A la hora del reconocimiento veterinario previo a un festejo, entran por lo tanto en juego parámetros medibles junto con conceptos (llamémosle así) en los que la subjetividad del que juzga es evidente.
Si no hay nada legislado al respecto (¿se puede legislar sobre el trapío…?) el veterinario de turno deberá evaluar, bajo su punto de vista, con la máxima objetividad que sea posible.
Y ahí es donde yo creo que se gesta el despropósito con el que en ocasiones nos sorprende el reconocimiento. Diez pares de ojos, verían probablemente diez trapíos diferentes.
Aún así, el resultado del reconocimiento veterinario no es vinculante para quien ejerce la autoridad del festejo, y será éste, el presidente, quien asumirá la responsabilidad de admitir reses que han rechazado los veterinarios. Pero…¿Quién le pone el cascabel al gato?
Mientras los toros no vengan servidos “a cala y a cata”, como los melones, y no haya por tanto posibilidad de adivinar la bravura o mansedumbre que corre por sus venas, o esta se deduzca de escrutar su mirada mas o menos fiera, es evidente que hay que establecer algún parámetro objetivo (el peso) que no se preste a interpretaciones subjetivas o intencionadas (el trapío).
Dando por sentado que el peso parece ser lo más fácil de medir, el problema viene cuando se generaliza y se acotan intervalos de valores que claramente perjudican, cuando no dejan directamente fuera de juego, a determinados encastes que no se caracterizan precisamente por su volumen o su peso.
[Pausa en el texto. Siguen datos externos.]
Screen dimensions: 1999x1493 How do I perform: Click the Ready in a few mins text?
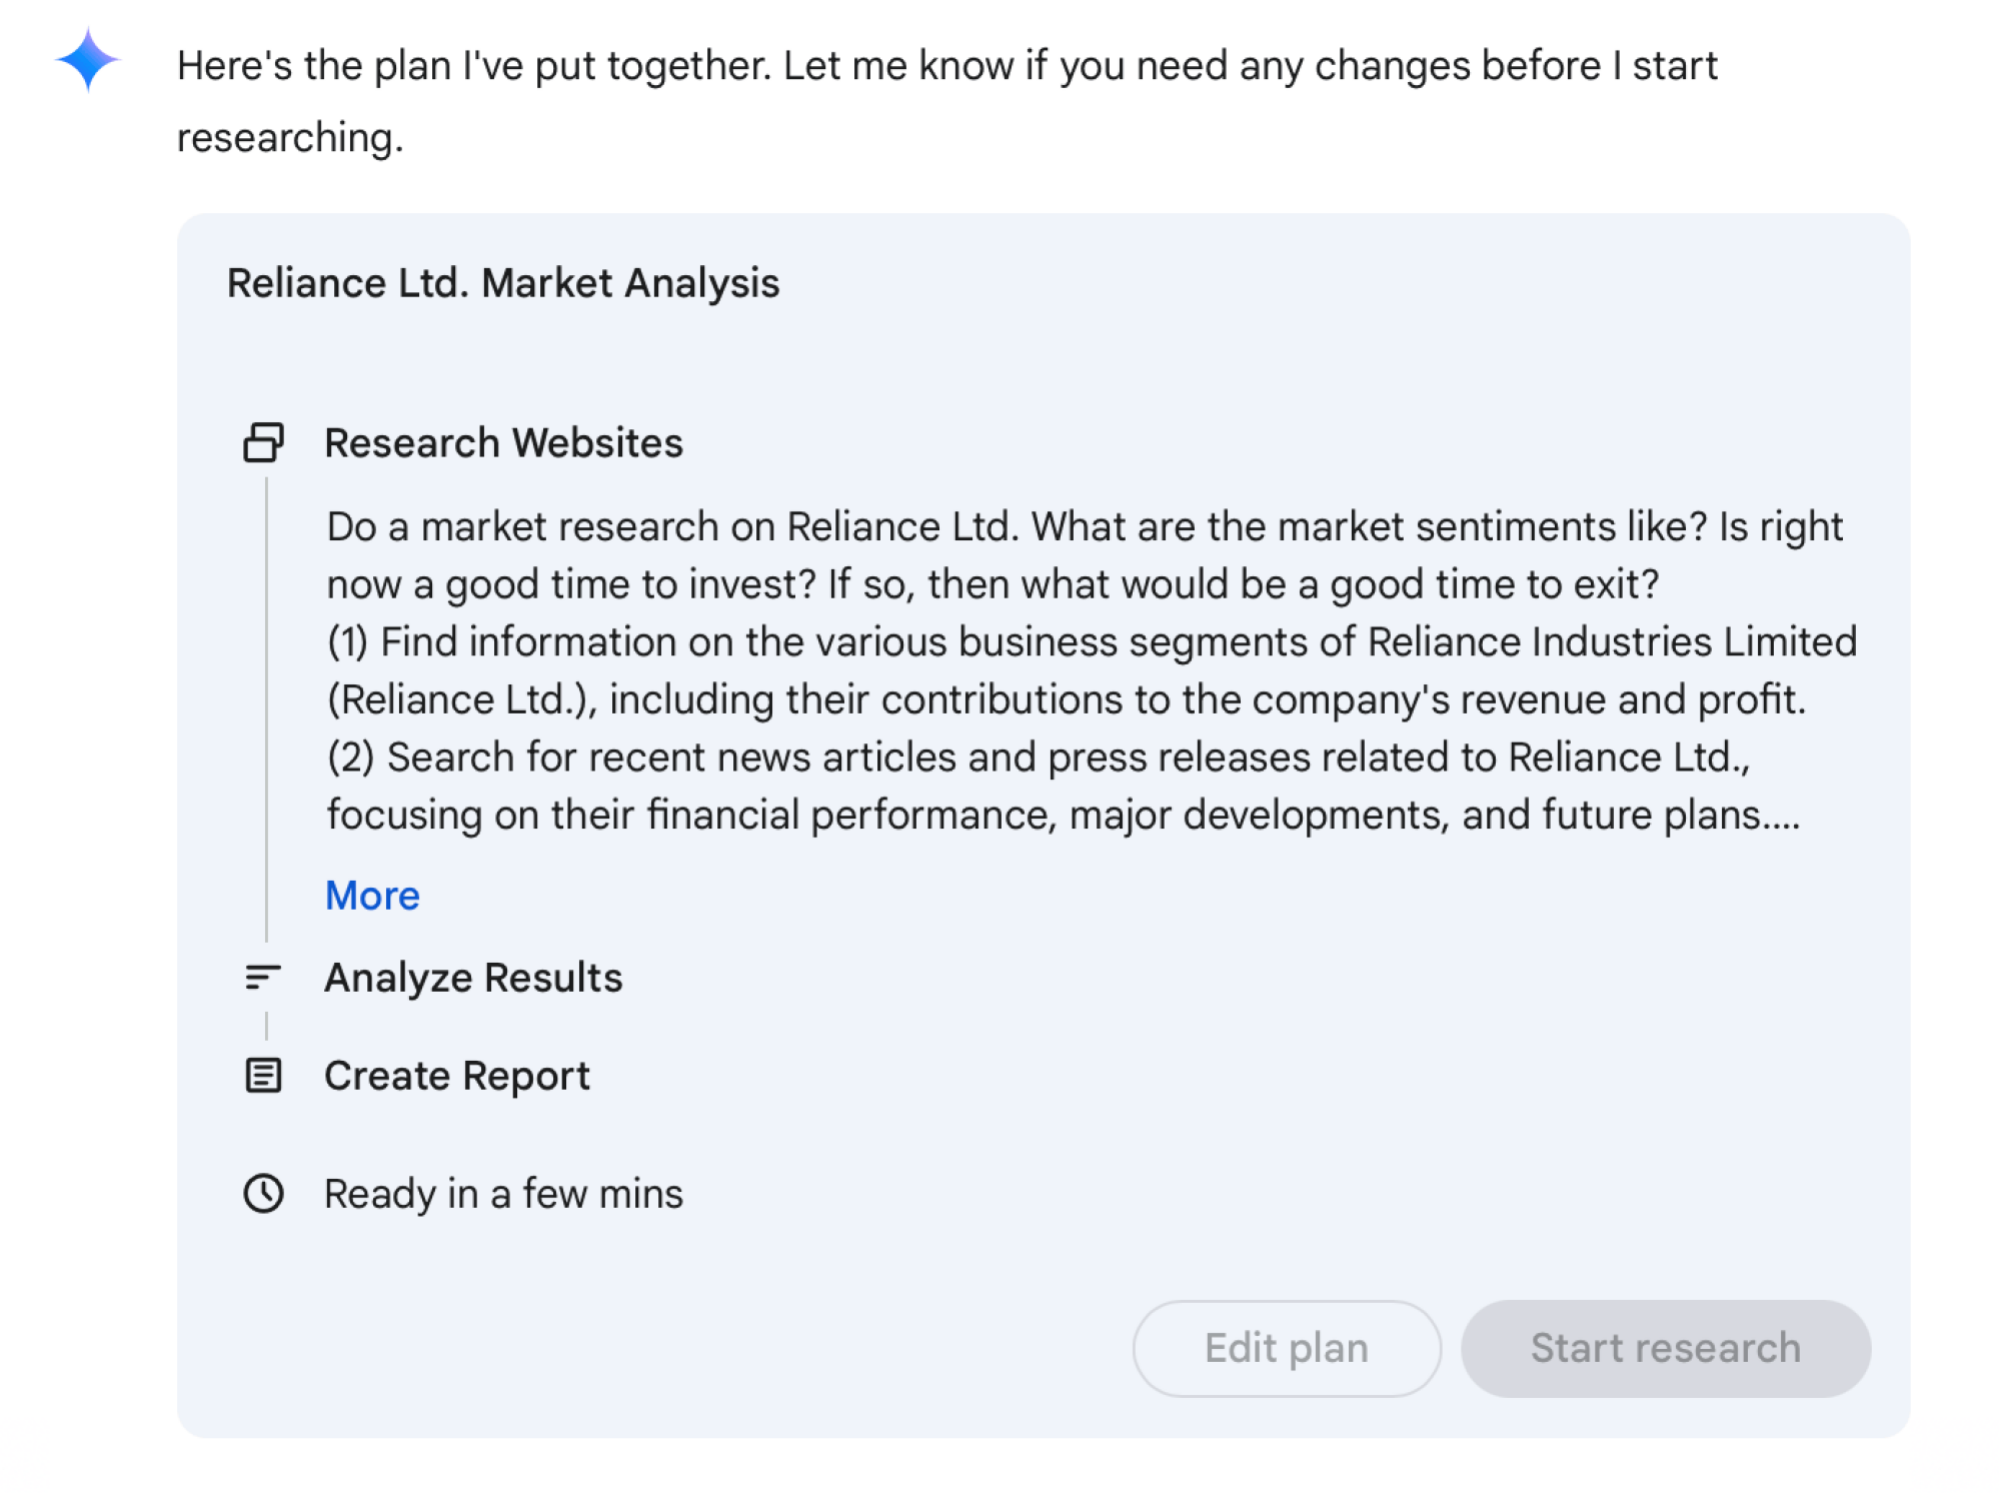coord(504,1193)
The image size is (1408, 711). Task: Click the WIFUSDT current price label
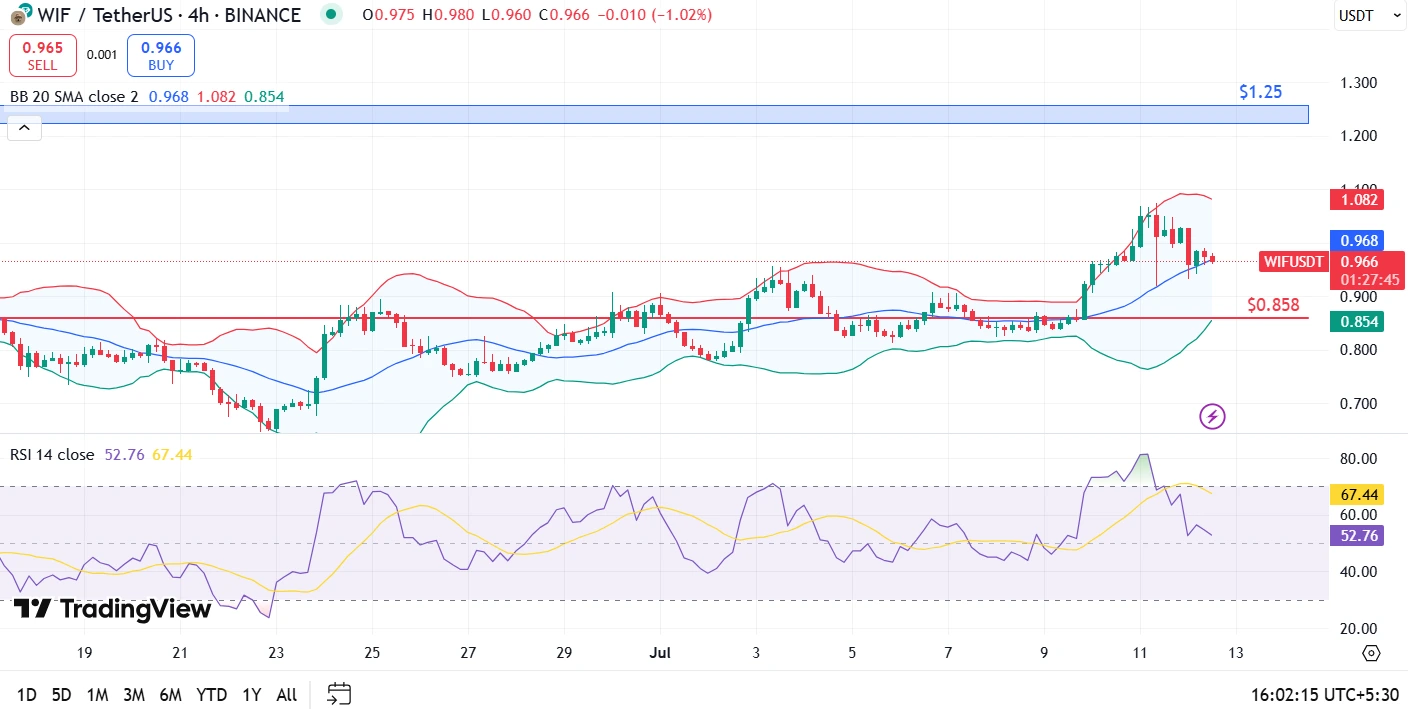pos(1293,262)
Yo si creo que el aficionado, entre otros actores de la fiesta, tiene también su parte de culpa en que nos hayan impuesto el burro grande, ande o no ande.
¿Sería admisible, hoy por hoy, para la mayoría de aficionados y público el toro chico, o terciado, pero bravo, en una plaza como Las Ventas? Sinceramente creo que no.
Como si el volumen o el peso tuvieran que ver con la bravura o la nobleza (ojo, evidentemente tampoco el peso tiene porqué estar directamente relacionado con el trapío…)
Que yo sepa, no se ha encontrado una relación ni directa ni indirecta entre el peso y la bravura. Aún así, cada día se demandan toros más voluminosos, con más caja y en definitiva con más peso.
En esto creo que estamos, no sé si la mayoría, de acuerdo en que es uno de los males de la fiesta en la actualidad.
Del toro grande y pesado deriva la gradual pérdida de riqueza genética, ya que los ganaderos (con más o menos pretensiones, y salvo honrosísimas excepciones de románticos de la crianza de algunos encastes) tenderán a la crianza de reses voluminosas y pesadas en detrimento del toro chico, tan bravo o más, nunca se sabrá con certeza, que el toro grande.
Tanto o más grave que la pérdida de riqueza genética resulta la aberración de la morfología (tipo) característica de un encaste.
Aberración que se produce cuando se busca un toro “fuera de tipo” que dé mas peso a aquellos que, de seguir perpetuando el tipo que define su encaste, difícilmente alcanzarán el peso mínimo.
Al menos para mi, parece claro que se hace cada día más necesaria una revisión en profundidad de la normativa sobre pesos mínimos (…y máximos) que evitarían bochornos sonrojantes como el que se retornen de vuelta al campo los ejemplares que presentó a reconocimiento Adolfo Martín la pasada feria de San Isidro.
No es cuestión de remover el asunto, pero es que hay cosas que no entiende ni un avezado surrealista.
La hipótesis de adaptar realmente, no sólo sobre el papel, el peso mínimo a la procedencia de la res abriría la posibilidad de lidiar en plazas de primera toros de aquellos encastes que dan un tipo de toro con menor peso (que no con menor bravura) y que hoy por hoy, y en aplicación de la reglamentación actual, tienen definitivamente vetada la lidia en esas plazas.
Pero esta modificación se presenta probablemente arriesgada, porque no es fácil que público y aficionados se pongan de acuerdo en qué parámetros (y hasta qué valores) son admisibles a la hora del reconocimiento previo.
No se puede utilizar la misma vara para medir un Miura que un Coquilla. ¿El resultado? El toro grande se come al chico.
Y así seguiremos mientras no se bajen del burro y se encuentre algún tipo de solución normativa que impida, insisto, lo que en definitiva sucede en plazas de primera categoría, en las que los encastes que dan un tipo de toro de menor peso y tamaño (tipo elipométrico en lenguaje veterinario) están en la práctica vetados.